The not-for-profit tenancy deposit protection scheme surveyed its landlord members last month and found that 88.57% could see themselves continuing as a landlord ‘for the foreseeable future’.
Some recent reports have suggested that buy-to-let landlords are leaving the market in droves, but SafeDeposits Scotland’s survey found that seven out of 10 landlords - 69.81% - have not considered and have no intentions of selling their rental property within the next 12 months.
What’s more, 90% of those surveyed had rented their properties for three or more years.
More than two thirds (70%) of respondents do not consider themselves to be full-time landlords, using the income from their private tenancies to supplement wages or using rent money to cover mortgage costs.
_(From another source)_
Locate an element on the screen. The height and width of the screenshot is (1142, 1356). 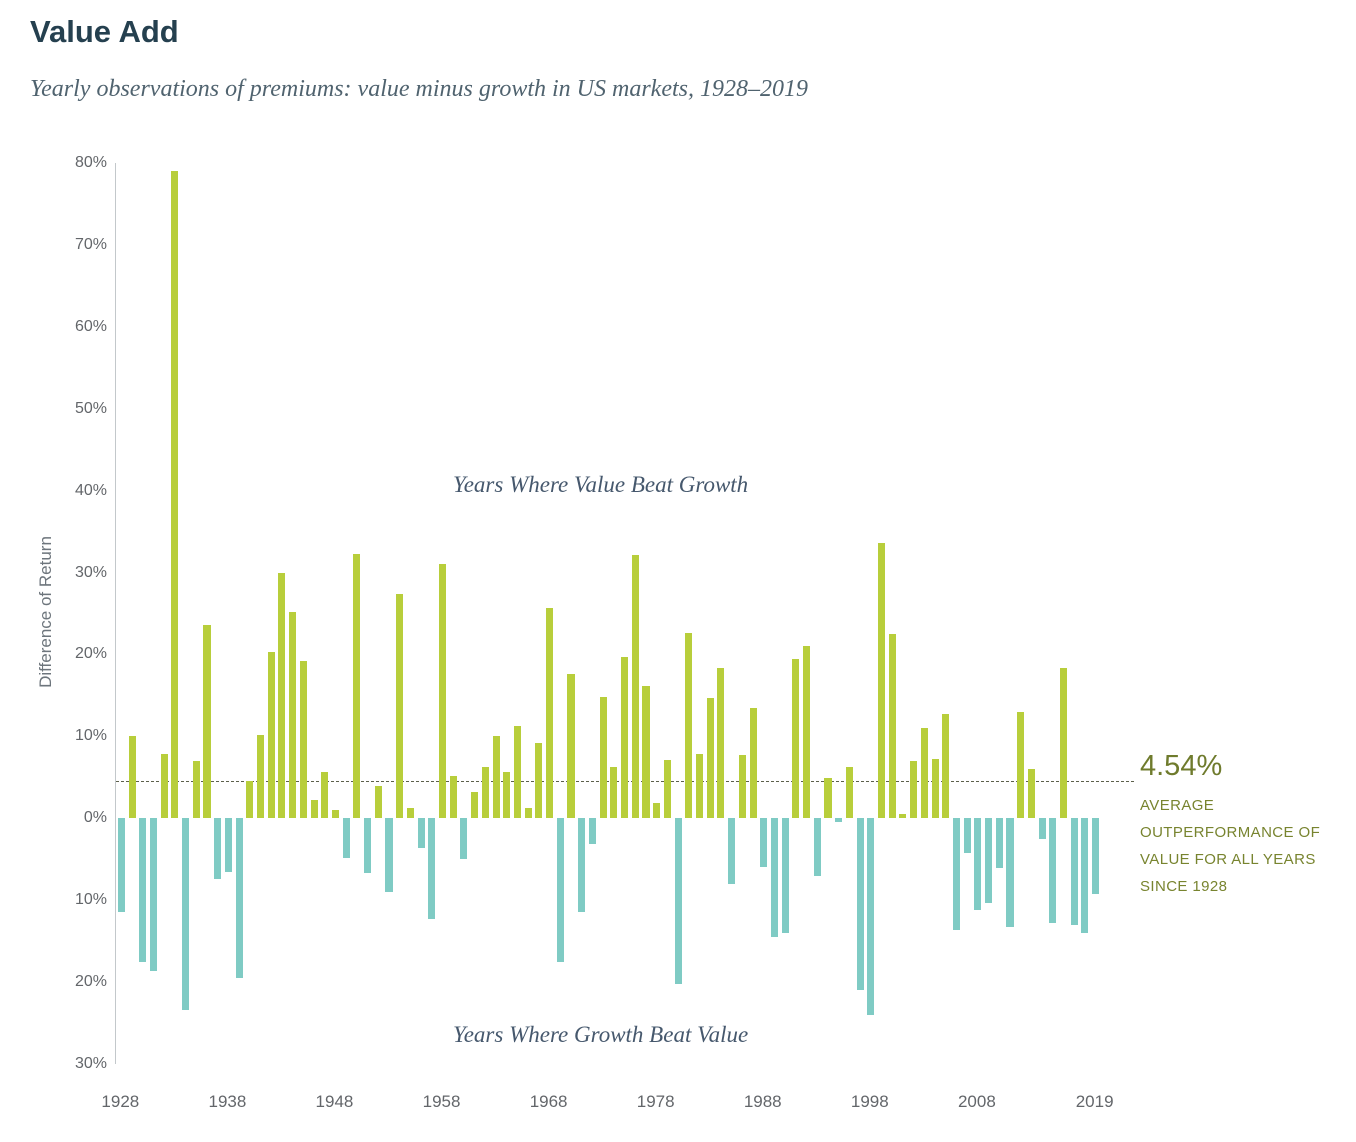
bar-1943 is located at coordinates (282, 696).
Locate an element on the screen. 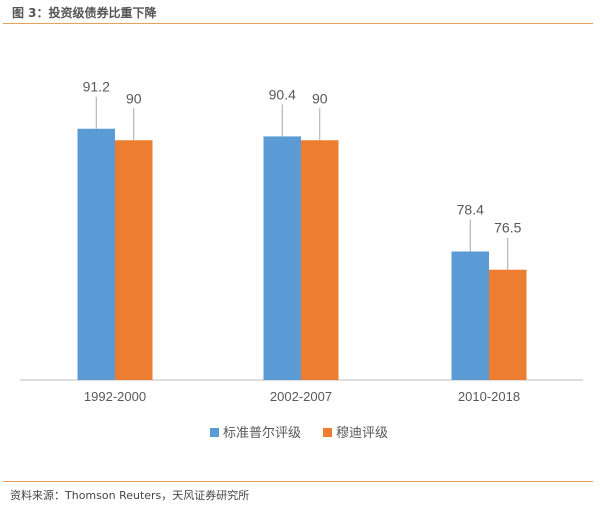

Ian Potter, chairman at SafeDeposits Scotland, commented: “Despite uncertainty in the economy, Scottish landlords remain committed to providing much-needed accommodation in the private rented sector.
“Landlords’ confidence in the Scottish private rented sector is well-placed as it continues to grow. There’s a balance to be struck between supply and demand and currently the Scottish market seems to be in relative equilibrium.
“Organisations like SafeDeposits Scotland help make the private rented sector a more attractive prospect for tenants and landlords alike, by providing an impartial, government-backed protection service.”